Rhamnusia, M8 WI6, 160m
March 31, 2006
On March 31st, Sean Isaac and I finished a new route up on the Stanley Headwall called Rhamnusia. This is another name for Nemesis the Greek god of Retribution, and the name of the ice climb to the right. It starts about 20 m to the left of it actually. We worked on this route over 4 days in March and completed it on Friday. Sean and I had already redpointed the first and second pitch's earlier but we decided to go and try and do it all in a day. Plus the last ice pitch needed to be climbed as well as the 4th bolted mixed pitch needed the redpoint.
On Friday we decided to mix it up a bit so I got to do the first pitch. We called this the Trad Pitch. It is 30m long and goes about M7, it has a few fixed pins and lots of good gear up a beautiful splitter crack. This pitch is alot of fun, with good hooks and torques, excellent gear and some good old school stemming. I whipped near the top on a bomber gold camelot after basically getting through the tough bottom part. I just got in the wrong postion and couldn't keep the torque on my tools, plus my feet were kinda bad. Anyhow, it's not runout and the gear is good so you can take a fall pretty much anywhere except near the start.
The next pitch is called the Stubby Pitch and it's about 30m and is around M5, WI5. Right off the belay there is some technical dry tooling past two bolts that gets you to a curtain of ice. This leads to a bolt just below a curtain of steep thin ice. There is about 15m of thin really steep ice that takes you to a bolted belay. I had done this pitch earlier when we were working the route and it's on of the best pitches of moderate climbing around. The ice is thick enough to take really good 13cm ice screws, and the fact that the ice doesn't have alot of features makes for some very intersting climbing, especially with monopoint crampons.
After this there is a traversing pitch through some snow and up a short chimney with ice in the back. There is a short roof, but a blue camelot protects it nicely, and the ice on the walls and in the back make for some fun moves. Some more thin easy ice leads you to a belay on the right. We called this the Tunnel Pitch, because the ice actually formed a tunnel to climb through when you enter the chimney.
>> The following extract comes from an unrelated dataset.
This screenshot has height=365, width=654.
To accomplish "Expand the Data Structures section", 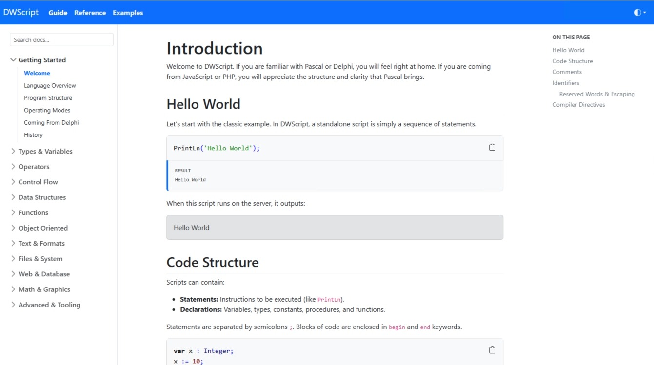I will click(42, 197).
Sean called the next pitch the Loose Pitch and early on it certainly lived up to it's name. The amount of cleaning required on this pitch was unbelievable. This pitch is all bolted but still has some exciting climbing because of the nature of the rock. When we first did this pitch, I got to spend about 3 hours belaying Sean while he drilled the pitch. It wouldn't have been too bad except that we had to climb the first two pitches of Nemesis to get to that point and I had just spent about an hour getting hammered with spindrift and snow in a very exposed belay. Add to the fact that we had a proto-type belay jacket we were testing that turned out to be not too watertproof and you have the makings of a pretty cold and damp belay. Anyhow, this pitch goes around M8 and it did clean up pretty good. It's certainly not the best pitch of mixed climbing you will ever do, but combined with the lower pitches and the ice pitch above it makes it worthwhile.
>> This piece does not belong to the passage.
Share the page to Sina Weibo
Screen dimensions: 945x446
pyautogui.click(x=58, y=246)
The last pitch of ice follows the dagger and goes straight up. I've climbed alot of ice, and I have to say I got really worked on this final pitch. It's steep, has some big mushrooms, fragile ice and some really funky hooking. Add to the mix that there is some water coming down, mono-point crampons and you have some exciting climbing. It's about 35m and it doesn't really let up until the last few meters.
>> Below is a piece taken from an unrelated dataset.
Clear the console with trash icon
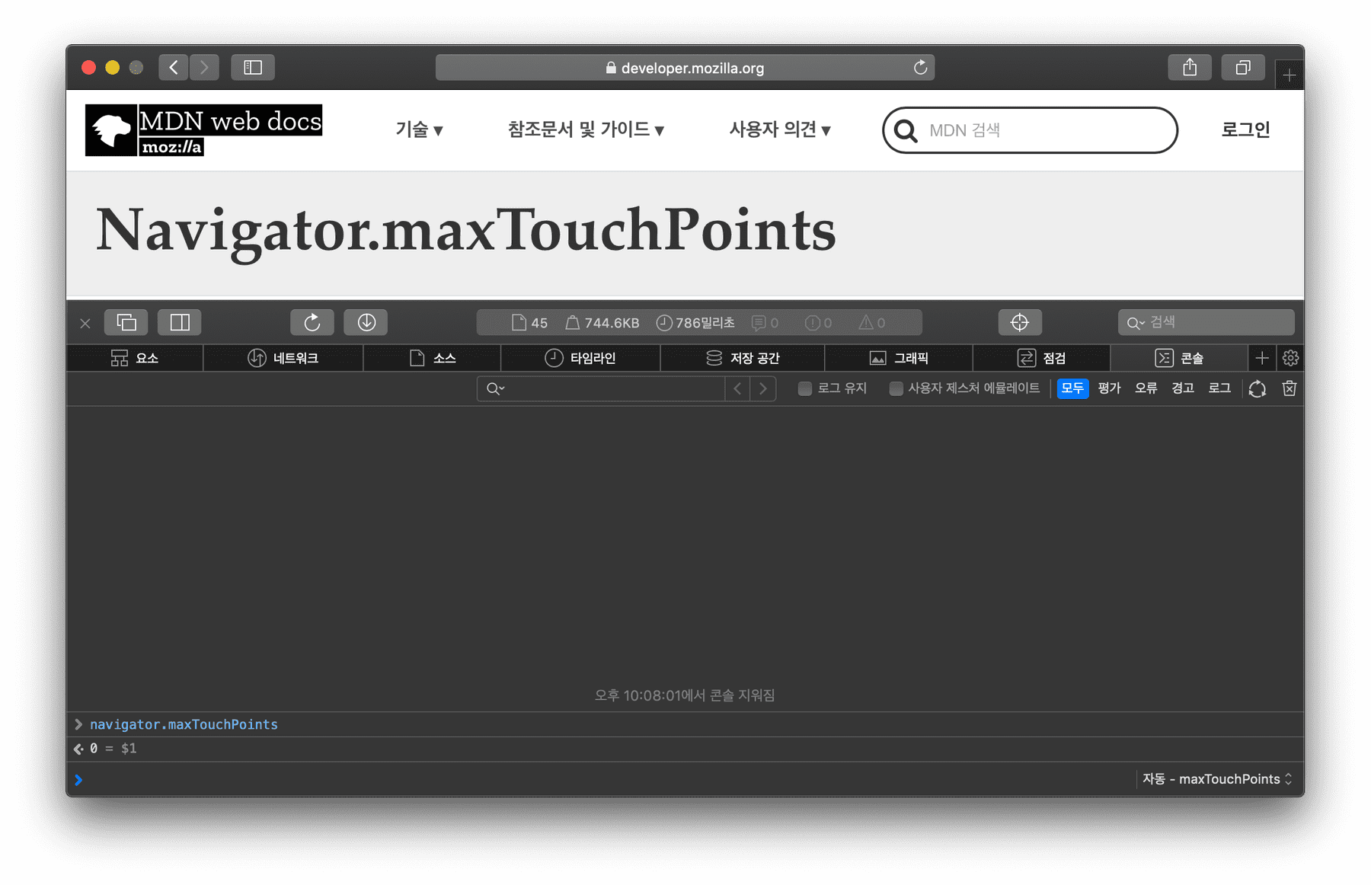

Well there you have it. I blew the perfect day by falling on the first pitch, but oh well, at least we tried. This is a pretty cool climb with 4 of the 5 pitches being amazing. The first three pitches would stand alone well, and if you don't want to do the Loose Pitch, you could always traverse over and climb the last two pitches of Nemesis. Throw in some turns on the ski down and you have the makings of great day on the Stanley Headwall.